Di-μ-oxidovanadium(V) di-nuclear complexes: Synthesis, X-ray, DFT modeling, Hirshfeld surface analysis and antioxidant activity

[Display omitted] •Synthesis of new di-μ-oxidovanadium(V) complexes [(LH)VO(μ-O)2VO(LH)].•The complexes were characterized by 1H, 13C NMR, FT-IR and confirmed by single-crystal X-ray diffraction.•Computational studies using density functional theory (DFT) method were computed.•Hirshfeld surfaces analysis were applied to observe the intermolecular interactions in the [(LH)VO(μ-O)2VO(LH)].•Antioxydant activity of the titled products were investigated. In this work, two di-μ-oxidovanadium(V) complexes, [(L1H)VO(μ-O)]2 (C1) and [(L2H)VO(μ-O)]2 (C2), with tridentate Schiff base ligands, [N-(2-hydroxyethylamino)ethyl]-5-methoxysalicylaldimine (L1H) and 2-[(2-(2-Hydroxyethylamino) ethylimino)methyl] phenol (L2H), respectively, were prepared and characterized by various spectroscopic techniques.
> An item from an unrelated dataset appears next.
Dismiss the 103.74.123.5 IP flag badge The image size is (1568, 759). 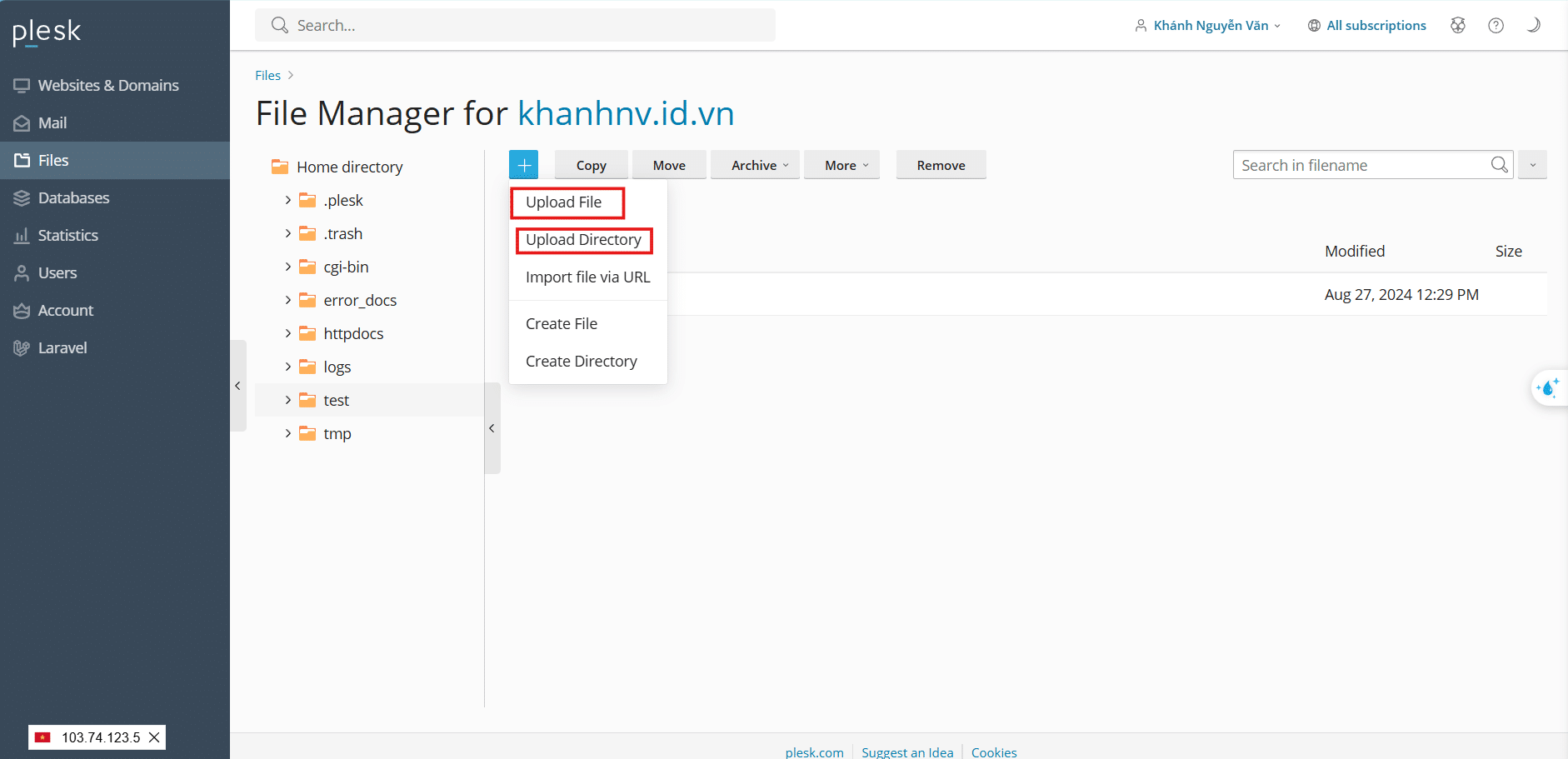click(154, 737)
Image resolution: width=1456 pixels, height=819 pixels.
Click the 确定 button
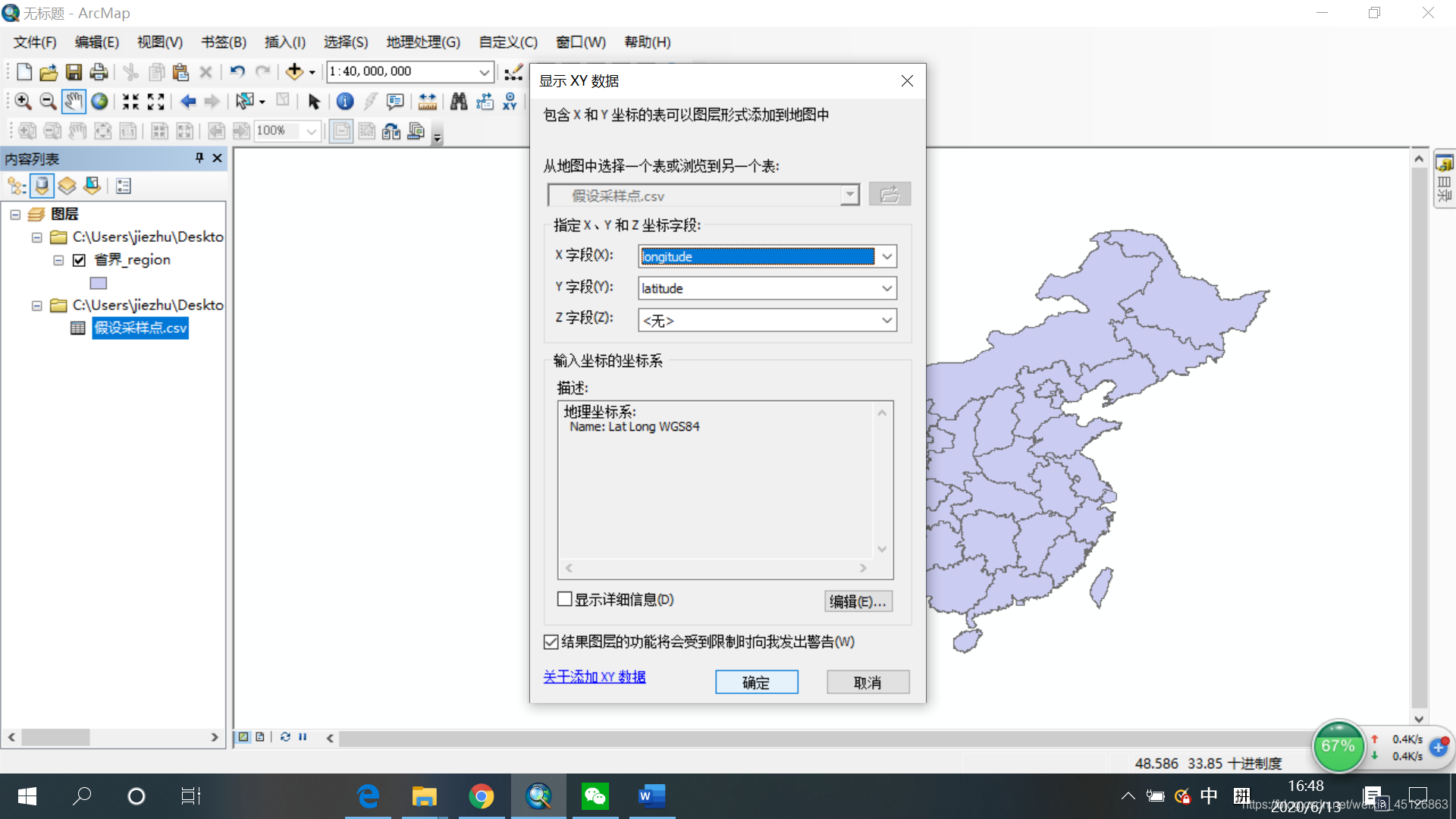(x=756, y=682)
The X-ray diffraction of C1 showed six-coordinate vanadium in a distorted octahedral geometry with the imine, phenolate and amine donors of the ligand and two oxo-group bonds. Density functional theory (DFT) was carried out using B3LYP level with the 6-31G basis set in order to predict the molecular structure of C1, delineate its vibrational wavenumbers and define the theoretical NMR shifts, which were performed with the GIAO approach. Thereafter, Hirshfeld surface (HS) and 2D fingerprint analysis were used to investigate the intermolecular contacts in the C1 complex. The DPPH free radical scavenging assay was used to evaluate the antioxidant activity of both C1 and C2 complexes.